Updated on 20 July 2012
Lack of visibility of small companies led to the need for smaller exchanges
India's leading bourses National Stock Exchange and Bombay Stock Exchange launched their separate platforms for small and medium enetrprises, Emerge and BSESME, respectively, on March 13, 2012. This was a long awaited move following Securities and Exchange Board of India (SEBI) laid down the framework for such a trading platform in 2008 and detailed guidelines in May 2011. Both the exchanges are going to run based on these guidelines. Since their start, both Emerge and BSESME have had one company each listed on their platforms. With the launch of such an exchange, India joins the league of other countries, such as the UK (Alternate Investment Market or AIM), China (Chinex), Hong Kong (Growth Enterprise Market or GEM) and Japan (Market of the high-growth and emerging stocks or MOTHERS) with similar exchanges.

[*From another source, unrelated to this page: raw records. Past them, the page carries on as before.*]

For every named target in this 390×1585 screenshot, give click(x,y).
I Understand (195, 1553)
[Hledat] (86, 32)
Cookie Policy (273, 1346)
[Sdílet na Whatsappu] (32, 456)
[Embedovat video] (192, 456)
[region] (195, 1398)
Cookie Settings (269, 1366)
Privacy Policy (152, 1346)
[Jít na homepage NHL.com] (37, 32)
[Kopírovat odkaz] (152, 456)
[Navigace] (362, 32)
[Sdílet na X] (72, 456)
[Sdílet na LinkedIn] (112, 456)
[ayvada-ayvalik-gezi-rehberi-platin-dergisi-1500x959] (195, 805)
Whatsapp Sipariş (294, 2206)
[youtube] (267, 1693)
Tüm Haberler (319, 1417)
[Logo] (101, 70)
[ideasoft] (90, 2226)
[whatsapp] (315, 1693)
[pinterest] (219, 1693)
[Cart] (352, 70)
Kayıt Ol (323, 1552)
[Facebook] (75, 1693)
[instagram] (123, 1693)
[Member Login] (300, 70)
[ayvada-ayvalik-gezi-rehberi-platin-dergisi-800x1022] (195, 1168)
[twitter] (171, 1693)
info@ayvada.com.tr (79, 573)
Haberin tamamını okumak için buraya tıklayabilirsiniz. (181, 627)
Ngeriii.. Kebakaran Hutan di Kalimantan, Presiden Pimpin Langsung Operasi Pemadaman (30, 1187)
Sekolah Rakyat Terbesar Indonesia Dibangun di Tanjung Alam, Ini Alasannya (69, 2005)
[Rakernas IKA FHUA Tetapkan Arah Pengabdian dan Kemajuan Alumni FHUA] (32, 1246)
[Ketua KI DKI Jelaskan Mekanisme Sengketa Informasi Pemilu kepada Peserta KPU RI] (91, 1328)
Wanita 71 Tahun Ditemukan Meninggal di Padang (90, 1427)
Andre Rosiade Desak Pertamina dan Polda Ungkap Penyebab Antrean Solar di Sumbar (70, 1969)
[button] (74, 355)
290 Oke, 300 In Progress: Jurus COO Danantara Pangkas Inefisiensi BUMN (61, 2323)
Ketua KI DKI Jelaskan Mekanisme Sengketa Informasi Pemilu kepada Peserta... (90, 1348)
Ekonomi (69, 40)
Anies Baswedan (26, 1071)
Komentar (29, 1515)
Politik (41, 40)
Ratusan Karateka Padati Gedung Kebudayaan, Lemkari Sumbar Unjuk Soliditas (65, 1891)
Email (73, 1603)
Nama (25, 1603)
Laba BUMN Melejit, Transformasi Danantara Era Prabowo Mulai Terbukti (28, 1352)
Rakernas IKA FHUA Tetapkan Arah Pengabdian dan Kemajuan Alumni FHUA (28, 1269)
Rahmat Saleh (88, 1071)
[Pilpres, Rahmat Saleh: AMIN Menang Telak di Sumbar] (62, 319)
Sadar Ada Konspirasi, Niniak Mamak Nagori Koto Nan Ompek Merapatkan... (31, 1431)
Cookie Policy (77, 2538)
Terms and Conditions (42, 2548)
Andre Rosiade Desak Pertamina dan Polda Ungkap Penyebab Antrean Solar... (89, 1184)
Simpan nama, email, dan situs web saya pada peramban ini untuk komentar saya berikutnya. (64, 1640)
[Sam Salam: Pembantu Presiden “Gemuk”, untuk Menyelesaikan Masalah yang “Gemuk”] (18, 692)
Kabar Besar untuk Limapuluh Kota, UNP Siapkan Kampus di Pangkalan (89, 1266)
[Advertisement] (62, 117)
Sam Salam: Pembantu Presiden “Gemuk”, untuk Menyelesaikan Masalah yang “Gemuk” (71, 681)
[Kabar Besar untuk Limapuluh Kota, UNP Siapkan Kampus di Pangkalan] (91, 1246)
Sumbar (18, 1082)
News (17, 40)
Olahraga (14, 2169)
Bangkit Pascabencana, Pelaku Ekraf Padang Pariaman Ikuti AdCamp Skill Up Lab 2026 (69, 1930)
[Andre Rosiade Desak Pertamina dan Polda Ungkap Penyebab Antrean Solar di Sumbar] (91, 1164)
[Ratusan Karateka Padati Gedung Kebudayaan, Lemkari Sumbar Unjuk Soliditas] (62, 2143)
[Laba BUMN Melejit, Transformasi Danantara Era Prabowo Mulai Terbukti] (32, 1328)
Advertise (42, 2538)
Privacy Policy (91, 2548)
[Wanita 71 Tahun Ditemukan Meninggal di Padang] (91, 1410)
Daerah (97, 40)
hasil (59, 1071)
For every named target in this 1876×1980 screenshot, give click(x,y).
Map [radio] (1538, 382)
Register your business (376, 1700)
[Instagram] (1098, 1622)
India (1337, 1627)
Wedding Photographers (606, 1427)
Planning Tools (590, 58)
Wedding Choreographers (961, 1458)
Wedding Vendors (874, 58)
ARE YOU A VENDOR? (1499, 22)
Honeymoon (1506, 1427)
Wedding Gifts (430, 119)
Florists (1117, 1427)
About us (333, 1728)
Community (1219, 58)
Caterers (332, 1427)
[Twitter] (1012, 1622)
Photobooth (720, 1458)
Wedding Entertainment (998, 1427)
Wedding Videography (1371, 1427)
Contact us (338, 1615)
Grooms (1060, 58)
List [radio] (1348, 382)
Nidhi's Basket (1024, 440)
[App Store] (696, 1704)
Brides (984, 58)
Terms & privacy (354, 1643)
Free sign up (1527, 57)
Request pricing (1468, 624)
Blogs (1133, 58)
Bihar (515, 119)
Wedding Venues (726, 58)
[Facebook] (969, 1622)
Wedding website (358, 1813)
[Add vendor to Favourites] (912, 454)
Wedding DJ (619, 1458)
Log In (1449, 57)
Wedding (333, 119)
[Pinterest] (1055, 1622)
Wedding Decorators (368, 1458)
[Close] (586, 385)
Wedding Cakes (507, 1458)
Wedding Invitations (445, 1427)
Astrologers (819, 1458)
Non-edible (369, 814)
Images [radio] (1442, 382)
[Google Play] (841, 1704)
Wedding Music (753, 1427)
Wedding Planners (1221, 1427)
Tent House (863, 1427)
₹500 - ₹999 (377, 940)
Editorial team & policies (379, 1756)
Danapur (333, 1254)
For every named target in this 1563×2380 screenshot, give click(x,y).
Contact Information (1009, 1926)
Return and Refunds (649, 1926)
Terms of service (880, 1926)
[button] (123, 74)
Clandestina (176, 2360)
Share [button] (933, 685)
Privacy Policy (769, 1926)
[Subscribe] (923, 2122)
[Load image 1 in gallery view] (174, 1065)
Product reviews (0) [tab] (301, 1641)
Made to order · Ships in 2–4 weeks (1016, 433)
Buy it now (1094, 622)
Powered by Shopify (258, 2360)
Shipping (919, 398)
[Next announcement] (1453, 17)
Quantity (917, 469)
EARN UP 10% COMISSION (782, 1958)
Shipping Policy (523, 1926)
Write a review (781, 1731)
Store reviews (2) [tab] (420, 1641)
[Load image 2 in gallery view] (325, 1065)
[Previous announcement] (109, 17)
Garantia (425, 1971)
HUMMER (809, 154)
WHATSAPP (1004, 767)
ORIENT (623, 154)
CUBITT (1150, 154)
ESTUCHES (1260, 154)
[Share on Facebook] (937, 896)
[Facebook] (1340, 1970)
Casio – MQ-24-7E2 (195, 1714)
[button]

Termed to be drivers for today's entrepreneur driven economy, SMEs are said to contribute 40 percent of exports employing over 60 million people according to the SME Chamber of India. For a group that contributes over 17 percent of the GDP, adequate support from the government is rightfully warranted. Hence in the latest budget, a corpus of approximately 906 million (Rs 5,000 crore) has been allocated for the Small Industries Development Bank of India (SIDBI). Industry experts hope that a significant portion of this is reserved for the healthcare sector.
The need for the exchange rose primarily from the want of good visibility for smaller companies. Mr Ravi Tyagi, head, Emerge, NSE Exchange, explains the difference. "In the former (the main board), there are larger companies that are mature with around 1,00,000 investors and small companies tend to get lost. At an SME exchange, the issues are smaller. Also, the risk is higher and there is more uncertainty. However, the people who invest in such companies are generally those who are well-informed and resourceful, and interested in investing in such fast growing companies."
What does it mean for biotech?
The growth of the biotech industry, though replete with expectations a decade ago, did not translate into a lot of initial public offerings (IPOs) for a variety of factors. In fact, barring a few companies such as Biocon, Zydus Cadila, Suven Life Sciences and Camson Biotech, very few biotech companies have gone the IPO way to raise money. "Biotech companies in India have failed to scale up and get to a size where they can be potentially listed and attract capital market attention," says Mr Nitin Deshmukh, CEO, private equity, Kotak Investment Advisors. Mr Deshmukh adds, "There was a lot of build up that happened after Biocon's listing in 2004, but somewhere the hype has failed to deliver. That is why capital markets and investment bankers have not been very receptive to this industry. There are very few investment banks who are investing in this sector."
The ability to sustain growth throughout has been vital for the success of any company to have a successful fund raising experience at the stock markets. Mr Dhirendra Kumar, founder and CMD, Camson Biotech, talks about his experience of getting listed on the main exchanges. "For a company such as ours, we had very few options for private equity funding. Not many wanted to invest in research and development. There was a huge difference in our revenues after getting listed. We opened at Rs 180 at a face value of Rs 10 in 2008 at the BSE. Today, raising funds is not a serious issue anymore. Also, since bioagri is not very equipment-intensive compared to other sectors, scaling up is not as difficult."